Are Cryptocurrencies really the Future of Money?

by Celestino Portela

Economists don’t often view cryptocurrencies as ‘real’ money, instead they’re considered crypto-assets as they’re mainly used for speculation on value and not as a means of exchange, store of value or unit of account. For an asset to be considered money, it must perform these three basic functions, and no currently available cryptocurrency performs any of these.

Some cryptocurrencies are used as a medium of exchange, though most crypto-transactions occur between speculators and are not accepted as a method of payment in the wider economy, whether on the high street or in online transactions. Alarmingly, the black market is the only major marketplace in which cryptocurrencies are an accepted medium of exchange, thanks to its strong purchasing power and untraceable origin.

Acting as a store of value is the second key function of money, though considering the substantial volatility of Bitcoin, Litecoin, Ripple and other cryptocurrencies, the likelihood of the value remaining stable is highly unlikely, making cryptocurrencies an unreliable store of value.

Performing as a unit of account, or as a price comparison tool, is the last major function of money and one that cryptocurrencies clearly fail to achieve. Whenever cryptocurrencies are used in price comparison they are always indexed to an official national or regional currency, with there being very few examples of prices labelling in a cryptocurrency.

Whilst cryptocurrencies aren’t regarded as money, being mainly held for speculation, in order for them to become money there are many things that would have to change. To begin with, vendors would need to become willing to accept cryptocurrencies as a means of exchange, if the network of businesses willing to do so was large enough, the function of cryptocurrencies as a means of exchange would be fulfilled.

In order for a cryptocurrency to be able to perform the two last remaining functions of money there is something that would drastically have to change: the volatility associated with cryptocurrencies. To become a unit of account and a store of value, cryptocurrencies would need to become stable or at the very least more predictable. Obvious to anyone able to understand the volatility of data, the crypto market is incredibly unstable and prone to drastic fluctuation, affecting the ability of cryptocurrencies to store value and maintain a stable level of pricing. Heavy speculation in crypto-markets would need to cease for the volatility to end.

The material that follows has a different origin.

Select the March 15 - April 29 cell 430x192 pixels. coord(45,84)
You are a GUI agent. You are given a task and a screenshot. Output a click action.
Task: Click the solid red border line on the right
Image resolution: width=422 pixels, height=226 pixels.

The reality remains that cryptocurrencies have to become widely accepted as a means of exchange and the value they contain has to remain stable over time. Until such an e-coin appears, cryptocurrencies will continue to be addressed as just another financial asset, not as a plausible rival to the official fiat currencies around the world.

Cryptocurrencies, in order to become widely regarded as money, requires widespread acceptance as a medium of exchange. Since the current trend for cryptocurrencies is to continue to be used for speculation,  it’s not likely that any cryptocurrency will gain the credibility necessary to become money any time soon. It remains to be seen if a cryptocurrency will ever emerge that is able to perform any, if not all, of the functions of money.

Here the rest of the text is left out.